For Tarsha Adams, owner of Feta Candles and Massage in Webster, the pandemic has eliminated time spent at gatherings in family members’ homes. Her family instead keeps in touch through a Facebook Messenger group chat, where she said new messages and calls come in all day and every day.

“Limiting some of the gatherings that we go to has been a bit hard,” she said.

In Harris County, Perez and her community outreach teams are working to build trust and assuage anxieties among Hispanic families. Aside from answering phones at call centers, staffers have given out more than 100,000 care kits letting people know where to qualify for assistance, Perez said.

Still, Kelley-Dixon said public health and nonprofit organizations face an uphill battle trying to assist these struggling communities.

“Nobody expected for this to go on as long as it has or make the impact that it has, especially for communities of color,” she said of the pandemic.

Job prospects uncertain

As more people of color reach out to Bay Area Turning Point for services, many need help securing jobs—but jobs are hard to come by when many do not have the proper education, Kelley-Dixon said.

The nonprofit offers job coaching classes and helps connect people with employment opportunities while also trying to keep clientele from feeling overwhelmed, she said. However, lack of a four-year college degree often shuts people out of better-paying jobs with remote work ability, and restaurant and retail openings have been scarce, she added.

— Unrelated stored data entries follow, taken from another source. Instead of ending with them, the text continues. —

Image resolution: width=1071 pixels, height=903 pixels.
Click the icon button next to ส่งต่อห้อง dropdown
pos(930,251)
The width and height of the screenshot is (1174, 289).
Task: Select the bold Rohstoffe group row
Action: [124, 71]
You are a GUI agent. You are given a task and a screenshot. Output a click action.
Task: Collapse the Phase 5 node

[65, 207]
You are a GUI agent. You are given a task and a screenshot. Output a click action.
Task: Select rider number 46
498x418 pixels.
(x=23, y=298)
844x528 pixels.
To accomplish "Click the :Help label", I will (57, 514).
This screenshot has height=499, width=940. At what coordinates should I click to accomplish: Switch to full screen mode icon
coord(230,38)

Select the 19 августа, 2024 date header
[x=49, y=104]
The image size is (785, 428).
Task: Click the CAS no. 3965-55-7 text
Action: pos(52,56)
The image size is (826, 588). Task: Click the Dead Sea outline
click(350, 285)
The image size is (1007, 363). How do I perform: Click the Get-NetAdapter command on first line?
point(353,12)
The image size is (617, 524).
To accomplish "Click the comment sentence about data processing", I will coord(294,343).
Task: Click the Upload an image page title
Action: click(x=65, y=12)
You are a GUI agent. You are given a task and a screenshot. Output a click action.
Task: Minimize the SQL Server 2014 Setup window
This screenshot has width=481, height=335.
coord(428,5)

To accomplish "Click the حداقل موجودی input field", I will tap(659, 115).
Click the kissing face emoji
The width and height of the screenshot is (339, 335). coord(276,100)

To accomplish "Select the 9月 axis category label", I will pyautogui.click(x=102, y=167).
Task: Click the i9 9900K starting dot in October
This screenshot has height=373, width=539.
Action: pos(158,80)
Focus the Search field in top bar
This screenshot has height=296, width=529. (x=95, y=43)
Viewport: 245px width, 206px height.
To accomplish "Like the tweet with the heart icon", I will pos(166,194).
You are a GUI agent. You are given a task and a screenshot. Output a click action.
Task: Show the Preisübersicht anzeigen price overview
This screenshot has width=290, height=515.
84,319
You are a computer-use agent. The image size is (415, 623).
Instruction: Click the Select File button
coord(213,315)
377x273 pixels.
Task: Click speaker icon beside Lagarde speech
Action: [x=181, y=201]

Improving educational opportunities and quality of life for communities of color will be integral to their success moving forward, Bell said. Receiving a post-secondary education is one of the best paths to upward mobility, Cambrice said, but the effects of the pandemic on families of color will impede minority students’ ability to further their studies. The effects on generational wealth could be long-lasting.

Adrienne Taylor provides financial counseling to businesses through her League City-based company Tailored WealthSaver. Black business owners are struggling, she said; she knows of two locally that have closed in the last year, and said one client came to her on the brink of suicide because the inability to provide was a burden on the client’s family.

Because of a lack of pre-existing wealth, many families of color had no way to build an emergency fund for unexpected circumstances like the pandemic, she said. She has provided as much financial literacy training as she can for free in the last year, knowing that Black entrepreneurs are less likely to have this wealth or a relationship with a bank.

However, Taylor has also seen increasing amounts of resilience from Black entrepreneurs as communities come together to support their businesses. Sheldon Isaac, owner of Jaquay’s Chicken and Waffles in Dickinson, said while he is more concerned with product quality than race of customers, recent community focus on Black-owned establishments has helped the restaurant.

“That push [to buy Black] really allowed us to stay, and I got a lot of new customers from that,” he said.